The following is the text of the testimony I presented earlier today at the City Council hearing regarding the proposed rate increase:

As a result of soaring costs, the Water Board is faced with yet another 14% rate increase. It is also stymied by its inability to gain access to water meters and the minuscule number of customers who are intentionally stealing water from the system. To solve this management problem and raise revenue the DEP is proposing new penalties termed “Denial of Access” and “Theft of Services.” These penalties, called rates, will subject innocent consumers to multimillion dollar fines. The following are a few examples:

  1. The owner of a three family home who has paid every water bill on time but has an obstructed meter or a cut meter seal, quite possibly cut a long time ago, will be liable for a four-year back bill in the amount of $19,751.52, even though there has been no theft of water and no attempt to steal water.
  2. The owner of a warehouse with two 8” mains and an annual water bill of $500.00 who has paid all charges on time and whose tenant inadvertently backed his truck into a water meter and destroyed the meter would be liable for a $3.6 million dollar charge. The property owner would have no way to defend herself. The fine would be the same amount if the tenant just obstructed the meter.
  3. The third case is an example of actual theft but the fine is clearly excessive. A 1,500 unit Mitchell-Lama subsidized housing complex whose superintendent opened a fire hydrant for neighborhood children or whose tenants used the building’s sprinkler system to wash their cars would be liable for a back bill in the amount of $9.3 million. The housing complex could reduce the charge if it could prove that this was the first time a fire hydrant or a sprinkler system was used for domestic purposes. For some perverse reason it would be the guilty party’s responsibility to prove it did not steal water at any earlier time. Of course when defending itself it could not offer any evidence beyond the DEP inspector’s report. Simply put, the Mitchell-Lama may not provide any evidence that is not created by the party prosecuting it.

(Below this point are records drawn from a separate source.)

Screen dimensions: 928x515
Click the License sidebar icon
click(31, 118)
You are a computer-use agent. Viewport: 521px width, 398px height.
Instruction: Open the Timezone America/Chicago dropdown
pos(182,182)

I honestly believe that it is not the DEP staff’s intent to punish innocent people, but they believe that they need onerous regulations to convict the guilty few. That is not the way the law is supposed to operate in this county. Laws and regulations are supposed to protect the innocent and it is the DEP’s responsibility to prove guilt before defaming a customer’s character with charges of “Theft of Services,” and the accused should have the opportunity to defend himself. I respectfully request that the DEP rewrite these regulations to require the DEP to present conclusive evidence that one is guilty of theft before issuing a verdict of “Theft of Services.” Furthermore the taxpayer must have the ability to refute any charges.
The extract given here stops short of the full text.